As hobbies go, astrophotography has murderously high barriers to entry in terms of equipment costs and skill, and the money and time required to acquire each. Fortunately there’s an exception. Taking pictures of the Moon requires neither specialized equipment or skill: my first photo of the Moon was taken with an entry-level digital SLR and a telephoto zoom lens, and people have used smartphones to take decent photos of the Moon through the eyepiece of a telescope.
From that first shot I graduated to prime focus lunar photography, using adapters to connect my SLR to a telescope, making that telescope essentially a gigantic telephoto lens. Here’s an album of those prime focus photos.
But those aren’t the only ways to shoot the Moon, as Nicolas Dupont-Bloch demonstrates in his magisterial new book out this week from Cambridge University Press, which is coincidentally called Shoot the Moon: A Complete Guide to Lunar Imaging.
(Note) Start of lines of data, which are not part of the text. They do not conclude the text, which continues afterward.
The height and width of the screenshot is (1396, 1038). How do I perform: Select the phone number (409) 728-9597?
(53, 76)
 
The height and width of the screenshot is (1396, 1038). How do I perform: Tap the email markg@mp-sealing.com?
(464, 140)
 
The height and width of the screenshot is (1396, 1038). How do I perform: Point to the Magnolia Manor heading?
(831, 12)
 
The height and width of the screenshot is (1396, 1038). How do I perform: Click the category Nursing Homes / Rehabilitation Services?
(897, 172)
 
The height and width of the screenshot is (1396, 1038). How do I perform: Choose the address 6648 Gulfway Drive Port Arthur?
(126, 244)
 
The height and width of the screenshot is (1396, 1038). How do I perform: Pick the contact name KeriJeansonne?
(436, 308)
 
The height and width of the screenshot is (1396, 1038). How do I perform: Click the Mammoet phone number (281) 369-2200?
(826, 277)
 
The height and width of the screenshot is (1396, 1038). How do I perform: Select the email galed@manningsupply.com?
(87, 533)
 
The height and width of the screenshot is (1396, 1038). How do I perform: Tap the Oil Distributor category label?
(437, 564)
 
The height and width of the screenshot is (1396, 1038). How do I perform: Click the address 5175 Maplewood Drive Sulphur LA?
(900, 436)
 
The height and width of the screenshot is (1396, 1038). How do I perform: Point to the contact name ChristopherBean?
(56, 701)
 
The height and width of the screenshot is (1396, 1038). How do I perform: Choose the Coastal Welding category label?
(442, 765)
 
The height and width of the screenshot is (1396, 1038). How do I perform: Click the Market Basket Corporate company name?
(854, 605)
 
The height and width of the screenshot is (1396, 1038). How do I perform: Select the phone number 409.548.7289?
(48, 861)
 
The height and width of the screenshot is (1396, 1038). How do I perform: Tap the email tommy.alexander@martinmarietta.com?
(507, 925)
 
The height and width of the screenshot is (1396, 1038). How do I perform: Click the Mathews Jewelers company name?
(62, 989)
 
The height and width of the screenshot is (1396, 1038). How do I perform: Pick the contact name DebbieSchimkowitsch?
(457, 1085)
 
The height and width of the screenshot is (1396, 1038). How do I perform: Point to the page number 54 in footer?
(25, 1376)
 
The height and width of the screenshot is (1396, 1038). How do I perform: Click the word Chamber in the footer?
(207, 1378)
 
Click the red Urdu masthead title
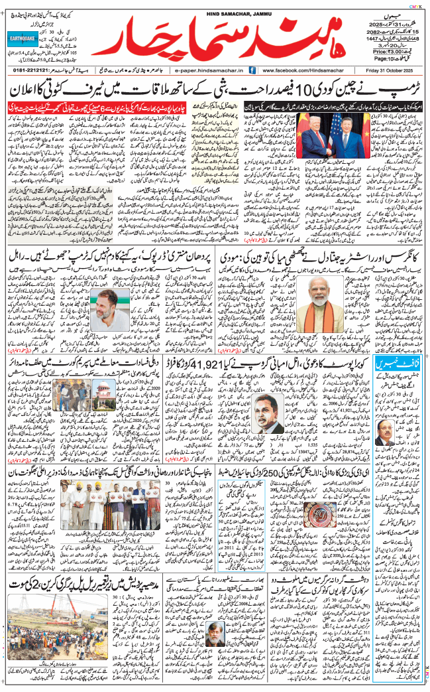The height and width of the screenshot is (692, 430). pos(219,40)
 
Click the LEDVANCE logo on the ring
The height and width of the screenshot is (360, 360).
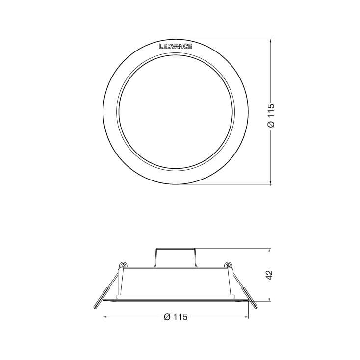click(176, 47)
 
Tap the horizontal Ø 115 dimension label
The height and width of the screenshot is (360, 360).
click(175, 317)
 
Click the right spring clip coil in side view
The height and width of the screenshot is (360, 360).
click(228, 265)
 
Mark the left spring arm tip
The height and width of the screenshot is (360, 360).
click(95, 307)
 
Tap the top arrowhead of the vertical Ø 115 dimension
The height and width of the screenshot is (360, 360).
click(271, 41)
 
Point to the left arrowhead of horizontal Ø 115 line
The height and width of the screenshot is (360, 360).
click(104, 317)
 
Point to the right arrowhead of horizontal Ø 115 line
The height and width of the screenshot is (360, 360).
click(247, 317)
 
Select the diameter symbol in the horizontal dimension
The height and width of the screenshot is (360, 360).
click(166, 317)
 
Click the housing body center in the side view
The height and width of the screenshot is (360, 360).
click(176, 282)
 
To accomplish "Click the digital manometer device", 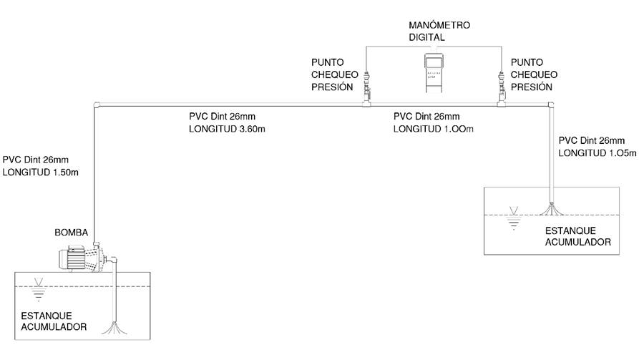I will [434, 72].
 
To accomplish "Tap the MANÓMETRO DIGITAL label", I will [434, 31].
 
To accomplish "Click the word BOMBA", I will [72, 233].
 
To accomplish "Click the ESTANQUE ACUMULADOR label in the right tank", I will [578, 237].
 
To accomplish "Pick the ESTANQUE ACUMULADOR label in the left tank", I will [54, 321].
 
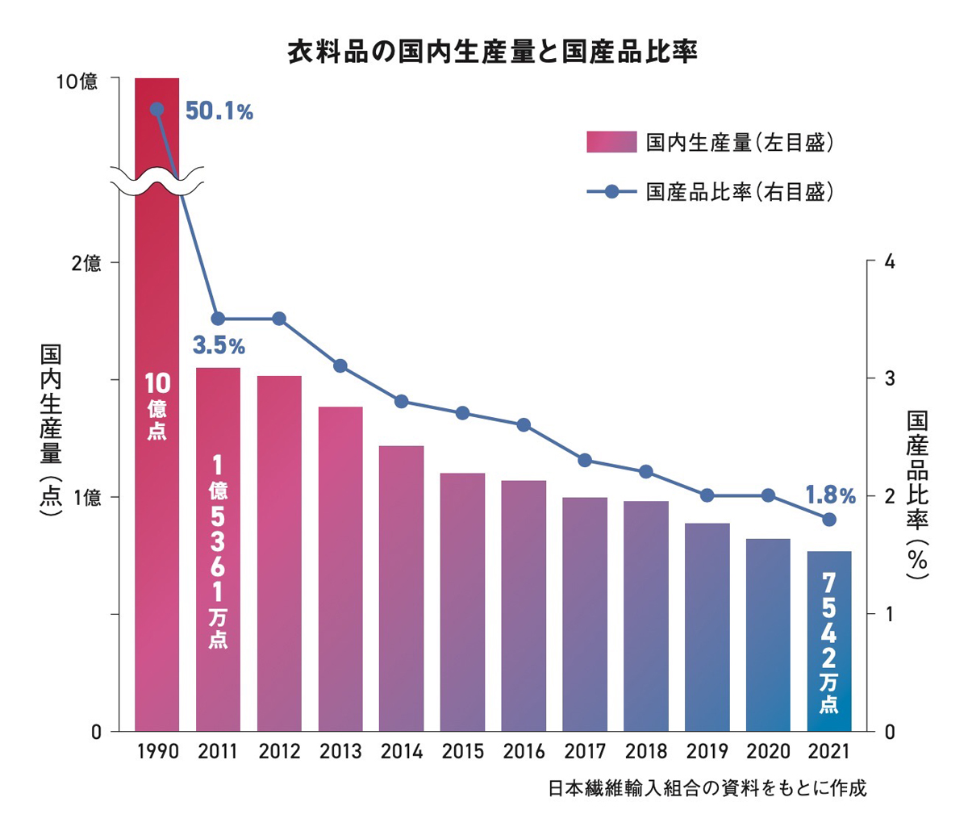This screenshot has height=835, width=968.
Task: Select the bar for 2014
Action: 401,589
Let me say at the outset that beginners should stay as far away from this book as possible (they should start with the advice in The Backyard Astronomer’s Guide). This is a comprehensive reference that covers every available way for amateurs to capture lunar imagery with their own equipment, and it does so in a systematic fashion. In method it’s not at all dissimilar from Michael Covington’s Digital SLR Astrophotography (from the same publisher), but for some reason I found the Covington easier to follow than the Dupont-Bloch.